Using R to Build a Community Data Explorer for Cincinnati (CoDEC)

CCHMC R Users Group

Cole Brokamp, Erika Manning, Andrew Vancil

5/10/23

Welcome

Join the RUG Outlook group for updates and events. {width=180%}

Upcoming BUG + RUG Event

Using R to Build a Community Data Explorer for Cincinnati (CoDEC)
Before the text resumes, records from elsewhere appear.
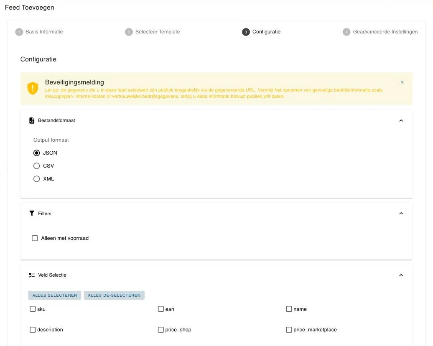The image size is (433, 346).
Task: Go to Selecteer Template step
Action: pyautogui.click(x=158, y=32)
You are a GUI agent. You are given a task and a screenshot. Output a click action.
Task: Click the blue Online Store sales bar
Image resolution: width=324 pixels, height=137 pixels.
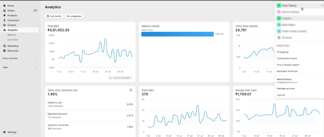click(177, 34)
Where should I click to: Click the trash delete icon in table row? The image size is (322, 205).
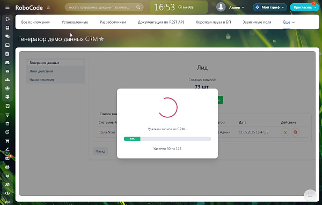click(295, 132)
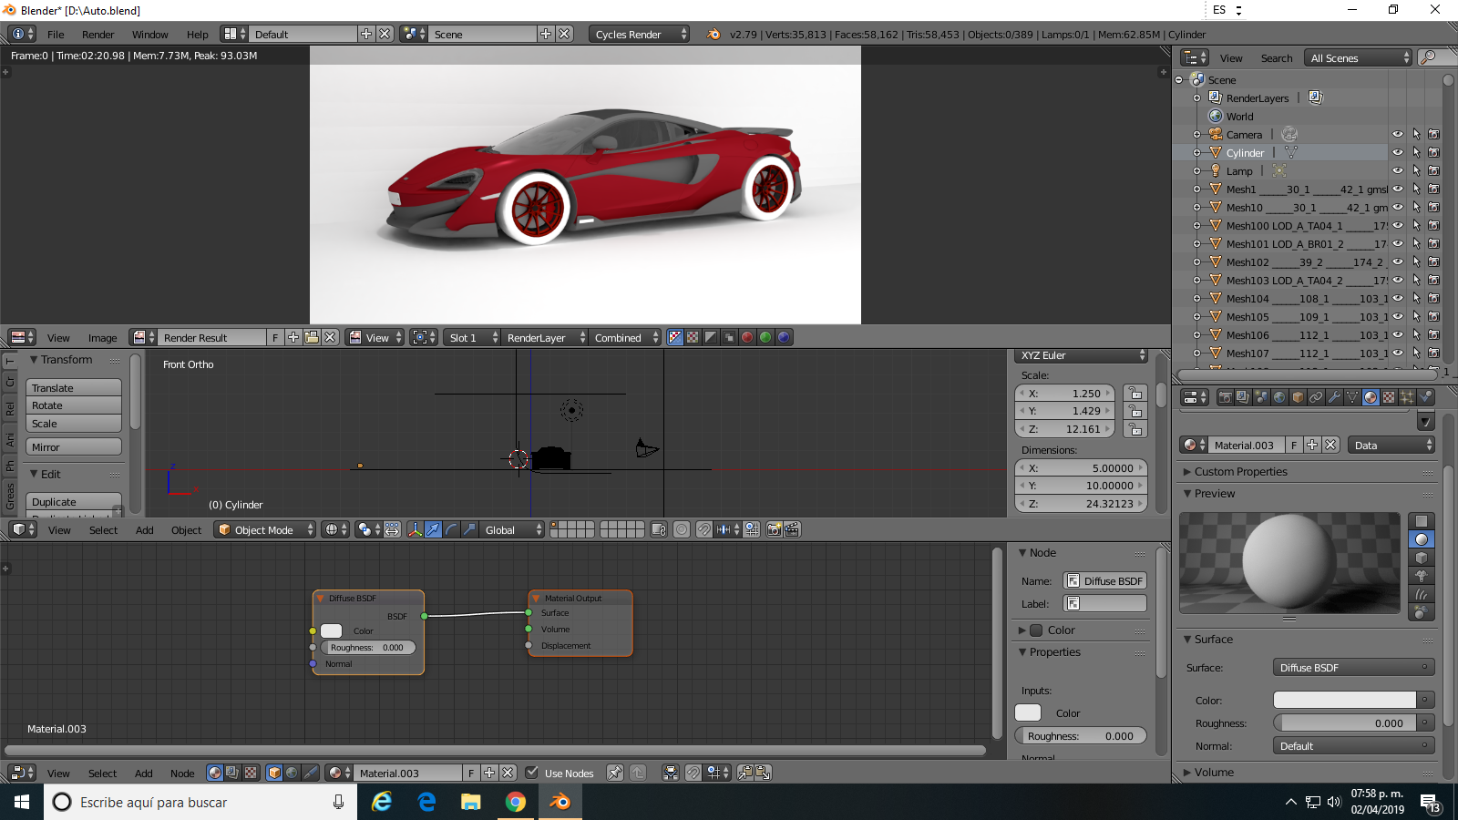Open the Particles properties tab

(x=1406, y=398)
  1. Introduction to CoDEC
  2. Sharing CoDEC Data
  3. Exploring CoDEC Data

Background

Equitable Data

The White House’s Equitable Data Working Group has defined equitable data as “those that allow for rigorous assessment of the extent to which government programs and policies yield consistently fair, just, and impartial treatment of all individuals.” They advise that equitable data should “illuminate opportunities for targeted actions that will result in demonstrably improved outcomes for underserved communities.” The group recommended to make disaggregated data the norm while being “… intentional about when data are collected and shared, as well as how data are protected so as not to exacerbate the vulnerability of members of underserved communities, many of whom face the heightened risk of harm if their privacy is not protected.”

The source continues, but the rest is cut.